I am working on proving that if a group $G$ is finite, then $G$ has a unique largest solvable normal subgroup.
One of the proofs claims that if $G$ (finite or infinite) has two normal subgroups and they are solvable, say $M,N$ in $G$, then $MN$ is also normal and solvable subgroup in $G$. (I am not sure where we need this fact!)
Then, the proof picks a solvable normal subgroup of $G$ of largest order, say $S$. (I don't know if this is possible; to assume the existence of the subgroup which we need to prove it exists), and show that $S$ contains all solvable normal subgroups of $G$.
My question if if this proof is correct? and if there is another proof?
Best Answer
Well, since $M$ is solvable we have that $MN/N\cong M/(M\cap N)$ is a solvable group. It shows that $MN$ is solvable (because its normal and solvable subgroup $N$ induces a solvable factor).

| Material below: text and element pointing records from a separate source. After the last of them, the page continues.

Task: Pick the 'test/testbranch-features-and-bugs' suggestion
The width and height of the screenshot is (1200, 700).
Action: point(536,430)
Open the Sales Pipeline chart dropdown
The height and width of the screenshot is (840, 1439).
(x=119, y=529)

Now, let $\Gamma$ be the family of all normal and solvable subgroups of $G$. I claim $$H=\bigcup_{N\in\Gamma}N$$ is the largest normal and solvable subgroup of $G$. In fact, given $a,b\in H$, there exist $N,M\in\Gamma$ such that $a\in N$ and $b\in M$. Thus, $ab^{-1}\in MN$. Since $MN$ is a normal and solvable subgroup of $G$, we have that $MN\in\Gamma$ and so $ab^{-1}\in H$. It shows that $H$ is a subgroup of $G$. Normality follows by the definition of $H$. Finally, if $K$ is a normal and solvable subgroup of $G$, by definition we have $K\in\Gamma$ and so $K\subseteq\bigcup_{N\in\Gamma}N=H$, which means that $H$ is the largest normal and solvable subgroup of $G$.